• _Stored items_
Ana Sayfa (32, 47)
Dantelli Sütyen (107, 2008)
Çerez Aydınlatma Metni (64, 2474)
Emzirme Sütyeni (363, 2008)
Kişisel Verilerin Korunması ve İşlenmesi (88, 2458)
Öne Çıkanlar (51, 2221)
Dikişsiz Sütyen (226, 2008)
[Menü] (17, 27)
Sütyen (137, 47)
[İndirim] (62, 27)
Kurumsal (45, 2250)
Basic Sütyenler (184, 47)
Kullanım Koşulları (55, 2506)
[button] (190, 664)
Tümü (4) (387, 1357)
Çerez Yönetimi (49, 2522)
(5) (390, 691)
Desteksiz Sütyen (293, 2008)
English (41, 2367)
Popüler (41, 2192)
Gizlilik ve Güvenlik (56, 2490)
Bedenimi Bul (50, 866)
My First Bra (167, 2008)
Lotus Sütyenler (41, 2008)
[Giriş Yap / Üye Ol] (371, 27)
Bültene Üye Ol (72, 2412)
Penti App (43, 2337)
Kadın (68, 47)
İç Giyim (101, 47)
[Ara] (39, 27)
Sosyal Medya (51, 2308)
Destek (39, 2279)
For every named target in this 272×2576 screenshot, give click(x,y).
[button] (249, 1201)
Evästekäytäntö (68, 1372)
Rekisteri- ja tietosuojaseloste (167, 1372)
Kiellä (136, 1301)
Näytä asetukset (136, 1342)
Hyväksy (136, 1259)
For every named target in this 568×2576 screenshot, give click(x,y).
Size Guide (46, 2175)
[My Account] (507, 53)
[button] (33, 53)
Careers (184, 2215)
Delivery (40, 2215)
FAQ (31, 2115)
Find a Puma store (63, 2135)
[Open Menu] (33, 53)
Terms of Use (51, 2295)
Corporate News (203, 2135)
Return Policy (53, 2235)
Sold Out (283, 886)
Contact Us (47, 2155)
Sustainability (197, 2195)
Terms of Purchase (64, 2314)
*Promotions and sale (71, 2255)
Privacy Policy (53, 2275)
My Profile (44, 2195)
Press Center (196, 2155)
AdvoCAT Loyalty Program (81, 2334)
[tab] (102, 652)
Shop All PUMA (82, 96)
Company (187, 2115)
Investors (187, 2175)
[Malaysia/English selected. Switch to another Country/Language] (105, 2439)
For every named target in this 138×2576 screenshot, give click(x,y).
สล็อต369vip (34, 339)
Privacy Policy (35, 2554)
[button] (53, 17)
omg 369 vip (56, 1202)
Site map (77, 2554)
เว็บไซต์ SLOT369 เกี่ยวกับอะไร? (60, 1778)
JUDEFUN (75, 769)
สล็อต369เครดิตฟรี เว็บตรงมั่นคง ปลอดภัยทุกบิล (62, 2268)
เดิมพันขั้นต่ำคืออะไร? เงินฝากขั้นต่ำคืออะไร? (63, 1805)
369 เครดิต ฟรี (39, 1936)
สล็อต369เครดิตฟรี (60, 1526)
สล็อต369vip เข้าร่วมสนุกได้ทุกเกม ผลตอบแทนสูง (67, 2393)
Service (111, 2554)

• _WHAT THIS TASK INVOLVES_
Every entry above needs to be copied exactly.

• _THE COMPLETED TASK_
Ana Sayfa (32, 47)
Dantelli Sütyen (107, 2008)
Çerez Aydınlatma Metni (64, 2474)
Emzirme Sütyeni (363, 2008)
Kişisel Verilerin Korunması ve İşlenmesi (88, 2458)
Öne Çıkanlar (51, 2221)
Dikişsiz Sütyen (226, 2008)
[Menü] (17, 27)
Sütyen (137, 47)
[İndirim] (62, 27)
Kurumsal (45, 2250)
Basic Sütyenler (184, 47)
Kullanım Koşulları (55, 2506)
[button] (190, 664)
Tümü (4) (387, 1357)
Çerez Yönetimi (49, 2522)
(5) (390, 691)
Desteksiz Sütyen (293, 2008)
English (41, 2367)
Popüler (41, 2192)
Gizlilik ve Güvenlik (56, 2490)
Bedenimi Bul (50, 866)
My First Bra (167, 2008)
Lotus Sütyenler (41, 2008)
[Giriş Yap / Üye Ol] (371, 27)
Bültene Üye Ol (72, 2412)
Penti App (43, 2337)
Kadın (68, 47)
İç Giyim (101, 47)
[Ara] (39, 27)
Sosyal Medya (51, 2308)
Destek (39, 2279)
For every named target in this 272×2576 screenshot, give click(x,y).
[button] (249, 1201)
Evästekäytäntö (68, 1372)
Rekisteri- ja tietosuojaseloste (167, 1372)
Kiellä (136, 1301)
Näytä asetukset (136, 1342)
Hyväksy (136, 1259)
For every named target in this 568×2576 screenshot, give click(x,y).
Size Guide (46, 2175)
[My Account] (507, 53)
[button] (33, 53)
Careers (184, 2215)
Delivery (40, 2215)
FAQ (31, 2115)
Find a Puma store (63, 2135)
[Open Menu] (33, 53)
Terms of Use (51, 2295)
Corporate News (203, 2135)
Return Policy (53, 2235)
Sold Out (283, 886)
Contact Us (47, 2155)
Sustainability (197, 2195)
Terms of Purchase (64, 2314)
*Promotions and sale (71, 2255)
Privacy Policy (53, 2275)
My Profile (44, 2195)
Press Center (196, 2155)
AdvoCAT Loyalty Program (81, 2334)
[tab] (102, 652)
Shop All PUMA (82, 96)
Company (187, 2115)
Investors (187, 2175)
[Malaysia/English selected. Switch to another Country/Language] (105, 2439)
For every named target in this 138×2576 screenshot, give click(x,y).
สล็อต369vip (34, 339)
Privacy Policy (35, 2554)
[button] (53, 17)
omg 369 vip (56, 1202)
Site map (77, 2554)
เว็บไซต์ SLOT369 เกี่ยวกับอะไร? (60, 1778)
JUDEFUN (75, 769)
สล็อต369เครดิตฟรี เว็บตรงมั่นคง ปลอดภัยทุกบิล (62, 2268)
เดิมพันขั้นต่ำคืออะไร? เงินฝากขั้นต่ำคืออะไร? (63, 1805)
369 เครดิต ฟรี (39, 1936)
สล็อต369เครดิตฟรี (60, 1526)
สล็อต369vip เข้าร่วมสนุกได้ทุกเกม ผลตอบแทนสูง (67, 2393)
Service (111, 2554)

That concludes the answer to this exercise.